→ **Source**:
::::::::
FO: Let’s talk about where we are today and where we’re possibly going. I’m going to contend that power markets, broadly, have proved reasonably effective to date. I’m curious on your perspectives on this. They seem to function reasonably well. It certainly does feel that the missing money problem, the question about incenting new entrants to build capacity has been an ongoing challenge. But nonetheless, the lights have stayed on, more or less constantly, and therefore, it feels the system has worked reasonably well. We are now entering into a new era in the power sector as we see the proliferation of renewables, intermittent renewables in particular, and resources that have a very different economic characteristic than many of the resources these original markets were designed for.
RS: I’d argue that while intermittency is important, it’s also important that, in particular solar but also wind, as long as production is subsidized, have very low marginal cost. When you have an economically-efficient dispatch with marginal cost pricing, you all of a sudden have no money in the energy market. Pretty significantly, the energy market doesn’t support investment. It may have been inadequate in the past to support investment, but it becomes more inadequate now. And the investment in the renewables tends to be subsidized or required. You need fossil capacity to deal with intermittency and you don’t get it out of the energy markets. So you have to figure out how to get it.
PJ: I agree with that. I think the missing money problem is going to become more and more important because, especially as solar diffuses into the market at high volumes, you get a lot of hours during the day when you have very, very low prices. Those prices not only aren’t high enough to support conventional generation, they’re not high enough to support renewable generation, which raise finance basically outside the market through subsidies or contractual agreements with distribution companies. I think the whole issue of how you generate quasi-rants, short run margins to cover the capital costs of these facilities, if you’re going to do it through the market, becomes more and more challenging.
::::::::
Pick up the discussion of power markets and renewables above after its final sentence and carry it forward.
::::::::
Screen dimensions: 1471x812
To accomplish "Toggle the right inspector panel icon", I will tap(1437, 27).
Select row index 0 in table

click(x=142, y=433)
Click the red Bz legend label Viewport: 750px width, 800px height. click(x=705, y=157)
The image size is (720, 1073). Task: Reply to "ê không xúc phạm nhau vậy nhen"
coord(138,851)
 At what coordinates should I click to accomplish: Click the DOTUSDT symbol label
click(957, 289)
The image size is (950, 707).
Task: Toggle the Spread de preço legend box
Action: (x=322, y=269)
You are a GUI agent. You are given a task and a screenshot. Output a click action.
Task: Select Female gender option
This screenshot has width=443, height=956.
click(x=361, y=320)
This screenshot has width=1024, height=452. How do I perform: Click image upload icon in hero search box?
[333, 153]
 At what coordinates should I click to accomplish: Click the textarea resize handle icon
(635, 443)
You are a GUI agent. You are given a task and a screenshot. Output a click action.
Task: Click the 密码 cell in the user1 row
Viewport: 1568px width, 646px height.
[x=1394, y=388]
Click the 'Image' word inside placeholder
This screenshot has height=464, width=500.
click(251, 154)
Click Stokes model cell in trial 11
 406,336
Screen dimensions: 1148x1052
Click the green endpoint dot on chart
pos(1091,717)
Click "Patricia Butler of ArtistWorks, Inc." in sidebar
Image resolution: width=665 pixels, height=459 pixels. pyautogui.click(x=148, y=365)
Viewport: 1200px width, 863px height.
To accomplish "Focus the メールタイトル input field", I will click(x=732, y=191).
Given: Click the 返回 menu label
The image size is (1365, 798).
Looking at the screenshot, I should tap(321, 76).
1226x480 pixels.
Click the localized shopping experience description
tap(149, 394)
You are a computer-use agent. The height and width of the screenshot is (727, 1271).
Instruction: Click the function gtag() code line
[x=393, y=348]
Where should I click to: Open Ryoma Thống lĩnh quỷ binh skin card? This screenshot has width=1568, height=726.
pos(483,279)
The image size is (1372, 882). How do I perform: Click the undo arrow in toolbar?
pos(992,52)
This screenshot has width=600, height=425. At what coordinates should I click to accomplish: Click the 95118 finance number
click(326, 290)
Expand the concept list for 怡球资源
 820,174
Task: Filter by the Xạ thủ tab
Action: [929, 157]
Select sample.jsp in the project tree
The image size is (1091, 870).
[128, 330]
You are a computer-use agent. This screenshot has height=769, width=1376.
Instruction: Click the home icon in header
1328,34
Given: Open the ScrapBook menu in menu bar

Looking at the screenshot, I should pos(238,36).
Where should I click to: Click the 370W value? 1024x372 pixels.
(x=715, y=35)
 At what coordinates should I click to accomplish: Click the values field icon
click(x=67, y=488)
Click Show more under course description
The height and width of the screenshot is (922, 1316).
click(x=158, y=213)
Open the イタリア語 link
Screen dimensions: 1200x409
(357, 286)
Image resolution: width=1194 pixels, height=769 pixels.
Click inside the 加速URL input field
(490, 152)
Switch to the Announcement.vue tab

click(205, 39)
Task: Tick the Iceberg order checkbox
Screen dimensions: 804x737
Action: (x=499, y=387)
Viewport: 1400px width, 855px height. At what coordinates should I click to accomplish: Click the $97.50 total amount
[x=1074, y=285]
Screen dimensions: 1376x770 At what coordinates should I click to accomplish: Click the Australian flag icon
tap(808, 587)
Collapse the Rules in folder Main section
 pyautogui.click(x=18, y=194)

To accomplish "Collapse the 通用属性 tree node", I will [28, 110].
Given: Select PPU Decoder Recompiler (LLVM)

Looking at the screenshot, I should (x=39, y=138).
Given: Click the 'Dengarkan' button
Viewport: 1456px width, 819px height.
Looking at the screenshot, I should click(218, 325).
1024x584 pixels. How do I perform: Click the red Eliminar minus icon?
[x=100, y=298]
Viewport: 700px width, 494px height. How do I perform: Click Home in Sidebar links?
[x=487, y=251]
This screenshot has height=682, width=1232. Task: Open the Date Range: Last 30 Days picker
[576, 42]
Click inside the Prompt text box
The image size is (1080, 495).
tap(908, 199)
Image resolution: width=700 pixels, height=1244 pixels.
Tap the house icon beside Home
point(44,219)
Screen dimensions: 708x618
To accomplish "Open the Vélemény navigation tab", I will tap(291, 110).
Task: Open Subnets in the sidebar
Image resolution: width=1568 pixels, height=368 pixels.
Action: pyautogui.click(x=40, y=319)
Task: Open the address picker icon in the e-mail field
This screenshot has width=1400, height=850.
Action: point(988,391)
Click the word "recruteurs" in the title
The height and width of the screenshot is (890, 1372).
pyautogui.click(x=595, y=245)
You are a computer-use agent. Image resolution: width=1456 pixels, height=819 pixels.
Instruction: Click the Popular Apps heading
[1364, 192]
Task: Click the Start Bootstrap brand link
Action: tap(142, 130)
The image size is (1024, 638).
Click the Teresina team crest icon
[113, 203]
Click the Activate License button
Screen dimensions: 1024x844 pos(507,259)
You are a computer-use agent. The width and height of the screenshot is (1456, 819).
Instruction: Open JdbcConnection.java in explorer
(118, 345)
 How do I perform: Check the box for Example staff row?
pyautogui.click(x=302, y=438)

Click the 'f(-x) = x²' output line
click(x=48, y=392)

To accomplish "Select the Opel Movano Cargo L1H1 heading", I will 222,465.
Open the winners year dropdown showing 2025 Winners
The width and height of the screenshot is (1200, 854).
::::::::
→ **Exercise answer**:
RS: We heard a seminar last spring here at MITEI. A young woman who was active in solar development made the point that nobody puts a solar project through the capacity market. They’re all funded long term with contracts with load serving entities that have renewables obligations. She said, “I love markets. These markets don’t work. What are we going to do?” I think that’s the $64 question.
FO: The rise of renewables—and you’ve mentioned this, Dick—obviously, there has been a dramatic reduction in the cost and so there are instances now where the economic competitiveness of these resources is drawing them into the market. In addition, of course, a lot of the momentum that these resources now have has come about because of mandates, policy mandates and so on, that come down through states, typically. Those mandates sit on top of, generally, the power market structure. From my point of view, looking at that, it feels like there is tremendous potential for a lot of distortive effect. Is it fair to say that? Are we at that point?
RS: It is and it isn’t. The fact that solar is being pulled into the market by government policy, the policy makers would argue that’s not a distortion, that’s a response to climate change. That’s a response to CO2 emissions and our desire to own distort. We don’t have a price on carbon. We don’t tax the bad thing so we subsidize the good thing. But it then makes it hard for markets to work. The FERC [Federal Energy Regulatory Commission] has wrestled with this. You have some resources that are subsidized by the state, competing in a capacity market with other resources that aren’t subsidized. How should that work? They don’t have an answer.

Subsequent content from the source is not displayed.